Though he doesn’t identify with any religion or philosophy, he became almost Buddhist in his practice of mindfulness, acceptance and non-attachment. He holds death close. When he dies, he’ll be eaten by worms, and the worms will be eaten by moles, and perhaps someone will then trap and kill the moles. It’s just the nature of things.

I have made my children; nature does not need me any more. These are my unavoidable personal ecologies. You have your own, but they will be similar. Healing is just adapting to change, acceptance. It is all normal, we come in and grow, then fade back out again.

He writes movingly of love and marriage and ageing. And as an ageing person myself, with a growing list of conditions and injuries and limitations, I appreciate this in a way I couldn’t have even five years ago. Is it simply another season?

Damage is part of the flow of things. I am growing older and my body continues to  dissolve.

He also writes about memory, about thinking and writing. Or not.

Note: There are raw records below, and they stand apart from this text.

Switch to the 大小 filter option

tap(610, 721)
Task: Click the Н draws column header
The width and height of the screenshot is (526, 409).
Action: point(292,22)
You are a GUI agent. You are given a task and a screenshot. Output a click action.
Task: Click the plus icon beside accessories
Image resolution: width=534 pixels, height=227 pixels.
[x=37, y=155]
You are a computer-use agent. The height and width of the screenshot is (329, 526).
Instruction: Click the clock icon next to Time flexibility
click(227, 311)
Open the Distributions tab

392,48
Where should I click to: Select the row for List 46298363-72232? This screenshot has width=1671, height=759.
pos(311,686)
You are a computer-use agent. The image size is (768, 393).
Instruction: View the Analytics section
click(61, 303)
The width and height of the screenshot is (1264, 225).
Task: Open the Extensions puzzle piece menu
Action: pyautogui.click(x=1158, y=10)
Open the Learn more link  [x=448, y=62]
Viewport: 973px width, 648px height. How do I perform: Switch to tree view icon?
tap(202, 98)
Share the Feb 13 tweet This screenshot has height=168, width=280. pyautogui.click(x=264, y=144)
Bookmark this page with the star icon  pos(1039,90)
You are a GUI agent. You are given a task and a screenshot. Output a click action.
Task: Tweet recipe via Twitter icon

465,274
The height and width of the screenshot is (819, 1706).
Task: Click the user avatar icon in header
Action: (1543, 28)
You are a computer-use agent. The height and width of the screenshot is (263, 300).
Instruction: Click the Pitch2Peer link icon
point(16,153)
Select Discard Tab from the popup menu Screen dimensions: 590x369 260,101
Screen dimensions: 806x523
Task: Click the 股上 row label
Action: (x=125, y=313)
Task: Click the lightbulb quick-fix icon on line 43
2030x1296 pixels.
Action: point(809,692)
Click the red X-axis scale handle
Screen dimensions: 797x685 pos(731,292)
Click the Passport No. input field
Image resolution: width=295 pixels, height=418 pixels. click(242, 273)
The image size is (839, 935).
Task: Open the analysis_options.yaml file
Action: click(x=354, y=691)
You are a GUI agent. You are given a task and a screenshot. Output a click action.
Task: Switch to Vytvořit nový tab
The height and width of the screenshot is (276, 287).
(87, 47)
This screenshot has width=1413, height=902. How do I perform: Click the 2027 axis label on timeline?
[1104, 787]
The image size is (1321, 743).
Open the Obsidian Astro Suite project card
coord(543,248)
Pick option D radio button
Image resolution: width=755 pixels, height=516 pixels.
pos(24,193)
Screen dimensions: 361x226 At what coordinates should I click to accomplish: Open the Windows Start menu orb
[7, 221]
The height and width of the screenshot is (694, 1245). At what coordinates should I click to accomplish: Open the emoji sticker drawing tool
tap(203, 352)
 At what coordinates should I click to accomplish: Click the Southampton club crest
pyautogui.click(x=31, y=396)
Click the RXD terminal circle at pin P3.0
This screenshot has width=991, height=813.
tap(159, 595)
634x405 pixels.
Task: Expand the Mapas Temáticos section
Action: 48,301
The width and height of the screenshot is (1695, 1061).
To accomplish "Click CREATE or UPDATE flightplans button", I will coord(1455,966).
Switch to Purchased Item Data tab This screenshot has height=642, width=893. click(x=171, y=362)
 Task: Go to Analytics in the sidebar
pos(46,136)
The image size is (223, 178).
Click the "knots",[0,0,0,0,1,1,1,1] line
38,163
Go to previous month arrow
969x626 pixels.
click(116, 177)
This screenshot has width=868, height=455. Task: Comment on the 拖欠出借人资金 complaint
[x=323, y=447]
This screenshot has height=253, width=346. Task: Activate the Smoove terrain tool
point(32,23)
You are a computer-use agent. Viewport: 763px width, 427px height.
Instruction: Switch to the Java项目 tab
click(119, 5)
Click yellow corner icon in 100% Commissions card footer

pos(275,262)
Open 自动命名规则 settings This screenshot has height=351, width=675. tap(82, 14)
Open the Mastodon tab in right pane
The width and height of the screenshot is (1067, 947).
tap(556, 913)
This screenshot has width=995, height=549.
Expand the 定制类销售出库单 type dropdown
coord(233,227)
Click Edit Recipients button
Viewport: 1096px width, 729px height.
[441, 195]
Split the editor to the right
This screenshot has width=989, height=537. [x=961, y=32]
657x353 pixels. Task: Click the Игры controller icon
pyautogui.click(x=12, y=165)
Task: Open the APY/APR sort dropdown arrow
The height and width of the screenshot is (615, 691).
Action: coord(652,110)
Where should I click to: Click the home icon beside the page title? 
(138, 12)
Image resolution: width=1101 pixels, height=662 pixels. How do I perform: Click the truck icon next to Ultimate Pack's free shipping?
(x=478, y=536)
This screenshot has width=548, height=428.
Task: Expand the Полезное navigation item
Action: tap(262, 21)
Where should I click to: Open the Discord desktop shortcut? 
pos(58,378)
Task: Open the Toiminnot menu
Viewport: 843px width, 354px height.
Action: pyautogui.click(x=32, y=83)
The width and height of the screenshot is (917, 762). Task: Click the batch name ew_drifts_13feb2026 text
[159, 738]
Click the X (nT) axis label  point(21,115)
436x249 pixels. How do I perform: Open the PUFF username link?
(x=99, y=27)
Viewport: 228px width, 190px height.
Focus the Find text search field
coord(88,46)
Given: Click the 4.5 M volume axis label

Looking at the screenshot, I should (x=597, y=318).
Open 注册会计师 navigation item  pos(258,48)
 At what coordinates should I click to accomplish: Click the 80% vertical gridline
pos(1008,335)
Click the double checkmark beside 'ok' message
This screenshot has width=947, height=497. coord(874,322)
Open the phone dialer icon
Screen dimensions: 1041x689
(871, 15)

Often I do not disturb myself with language and I just look and enjoy. At other times words come silently creeping in on insect legs. Some start to build a nest, develop a theme –  a twig here, a bud there – so I let them. I like to write bits, tiny bits of stuff that fly by like leaves, insubstantial, scattering, and could be gone if I didn’t grab them out of the air. Bits of ordinary stuff that I see and that I can hold in my head in their entirety. Like individual memories or the fragments of pottery that I find in the molehills. Here – alongside and flowing sometimes in and around the simple yet often bizarre facts about how to catch a mole – are these fragments, sometimes sharp, sometimes smooth, written for the most part while wandering across a field with a bag of traps.

This is a ravishing book, beautifully written, eccentric in the best way (not show-off weird, but strange and unusual in its voice and outlook) and wise. It’s one that I am going to read again as one of my own ‘personal classics’.